Na semana passada, a revista alemã Spiegel já havia denunciado — também com base nos documentos de Snowden — a espionagem maciça da NSA em território alemão, fazendo referência a uma parceria dos arapongas com 80 corporações mundiais.

O governo dos Estados Unidos nega que a NSA tenha tido acesso ao conteúdo de mensagens, sejam de e-mail ou de telefonemas. O objetivo seria apenas o de monitorar padrões de comportamento de usuários das redes, através da chamada “metadata” — horários e números de chamadas telefônicas, por exemplo — que seriam capazes de revelar indícios de envolvimento com terrorismo. No passado, é bom lembrar, Washington também negou envolvimento em dezenas de operações clandestinas.

No sábado o New York Times fez uma revelação bombástica sobre a espionagem da NSA nos Estados Unidos. Segundo o jornal, o tribunal secreto de 11 juízes encarregado de dar autorização para o trabalho doméstico da NSA — a Foreign Intelligence Surveillance Court, corte conhecida como FISA — tem permitido a coleta de informações num campo muito mais amplo que o terrorismo: espionagem, proliferação nuclear e ataques cibernéticos, entre outros.

A própria existência da FISA é questionada, já que é uma corte secreta, cujas decisões não são publicadas e que ouve apenas os argumentos do governo — completamente fora dos padrões clássicos da Justiça.

O trabalho da NSA fora dos Estados Unidos não depende de autorização judicial. Em tese, ela poderia fazer de espionagem industrial a monitoramento de movimentos sociais, do acompanhamento das mensagens trocadas por políticos e amantes no Facebook a espionagem para saber de quem o governo brasileiro pretende comprar caças para a Força Aérea.

Isso, frisamos, em tese, já que a denúncia publicada em O Globo é vaga.

O escândalo em torno do trabalho da NSA em escala global deve se aprofundar. Como escreveu Greenwald em sua coluna no Guardian:

Existem muitas outras populações de países não-adversários que foram submetidas ao mesmo tipo de vigilância maciça pela rede da NSA: na verdade, a lista das que não foram é bem menor que a lista das que foram.

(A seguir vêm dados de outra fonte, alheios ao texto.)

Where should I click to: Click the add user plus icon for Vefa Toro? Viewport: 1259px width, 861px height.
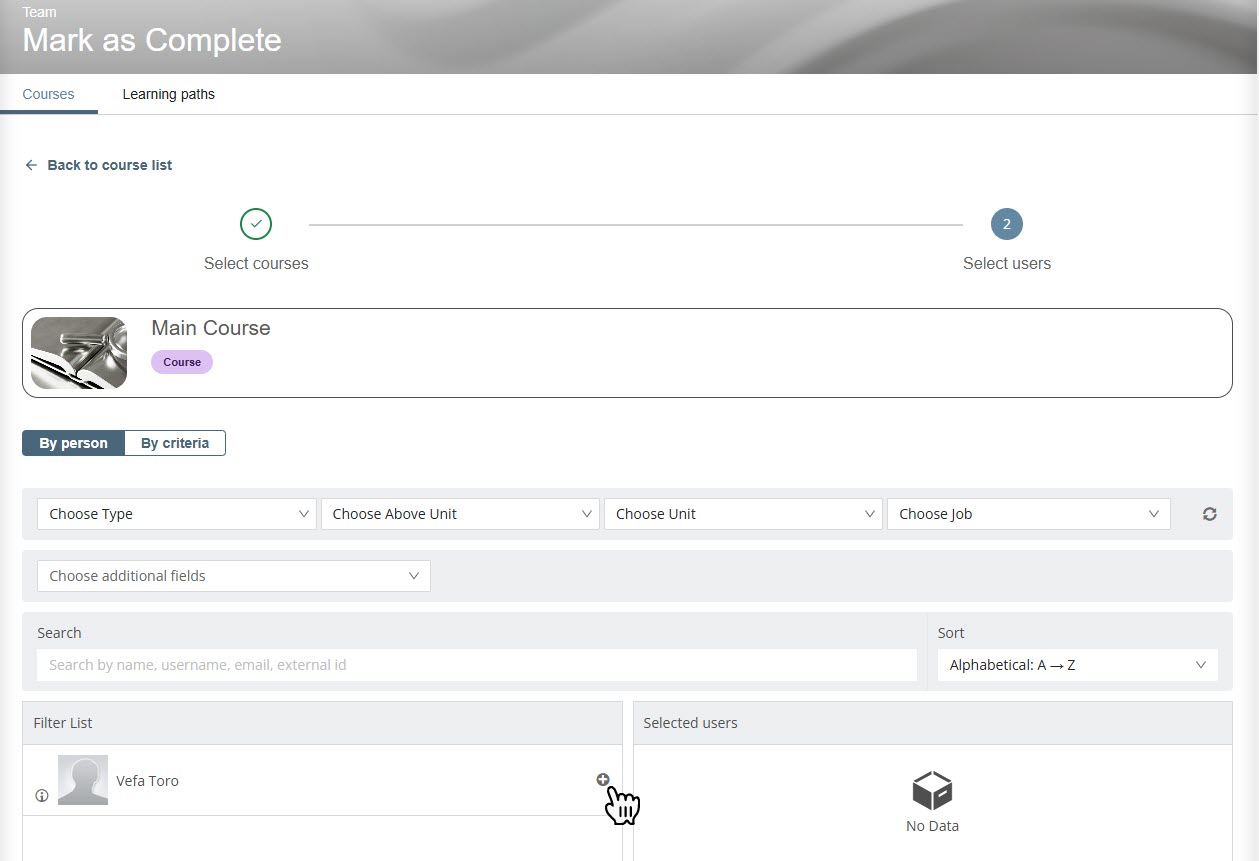(603, 780)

A alegação de que existem outras nações engajadas no mesmo tipo de vigilância global indiscriminada não tem base factual. O que os dois artigos [publicados na Alemanha e no Brasil] detalham é que a vigilância indiscriminada de populações de países amigáveis é parte do programa Fairview. Sob aquele programa, a NSA faz parcerias com uma grande empresa de telecomunicações dos Estados Unidos, cuja identidade ainda não é conhecida, e aquela empresa faz parcerias com empresas de telecomunicação de países estrangeiros. Estas parcerias permitem à companhia dos Estados Unidos acesso aos sistemas de telecomunicação daqueles paises, e o acesso então é explorado para dirigir o tráfego aos repositórios da NSA.

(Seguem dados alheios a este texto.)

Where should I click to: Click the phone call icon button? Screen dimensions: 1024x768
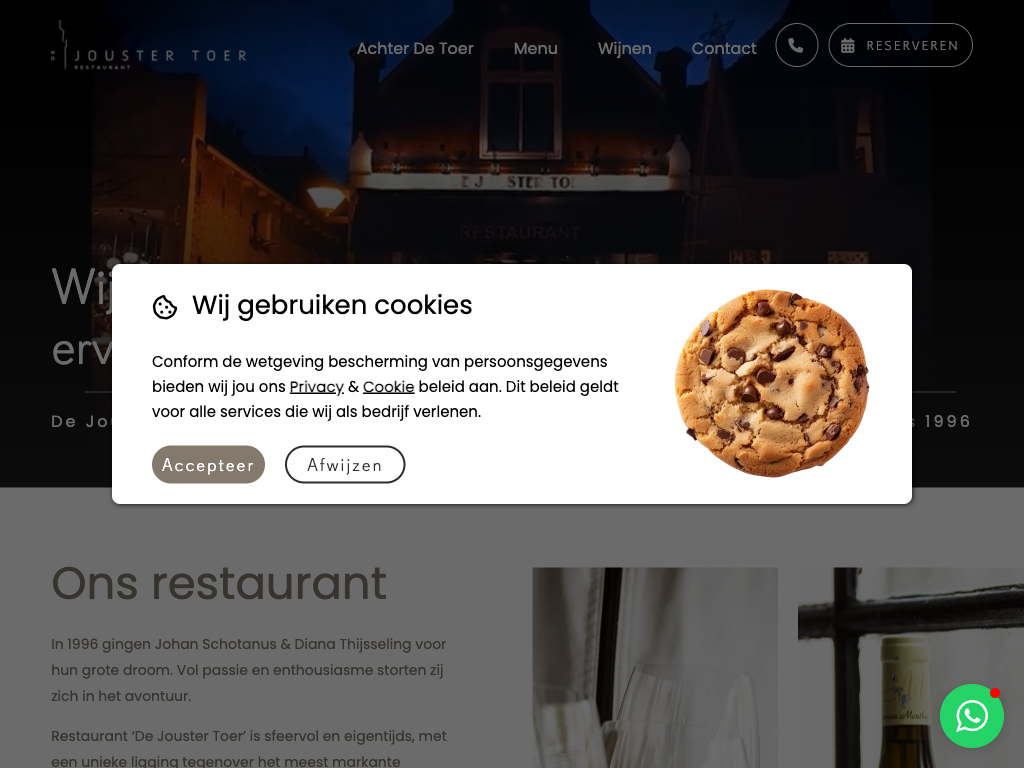click(x=796, y=45)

É o nome destas empresas que o deputado Ivan Valente pretende descobrir.

Nomes de companhias que colaboram com a NSA já foram vazados nos Estados Unidos pelo jornalWashington Post, que publicou quatro slides marcados top secret (um deles, acima) sobre o programa Prism, através do qual a NSA coleta dados de e-mail, chats de voz e vídeo, vídeos, fotos, arquivos, chamadas VoIP, transferências de arquivos, conferências de vídeo, logins, detalhes do comportamento em redes sociais e “pedidos especiais”. As empresas são a Microsoft, Google, Yahoo, Facebook, PalTalk, You Tube, Skype, AOL e Apple. O Prism é voltado para alvos estrangeiros que operam fora dos Estados Unidos.

 

Ivan Valente enfrentará dificuldades nas investigações no Brasil. Os contratos assinados pelas empresas de telecomunicação com os clientes garantem confidencialidade. Em tese, as empresas ficariam expostas a uma série de ações legais por parte da clientela.

O parlamentar do PSOL também afirma que as redes sociais cresceram muito rapidamente no mundo e ainda não foi possível avaliar o impacto que tiveram na soberania nacional.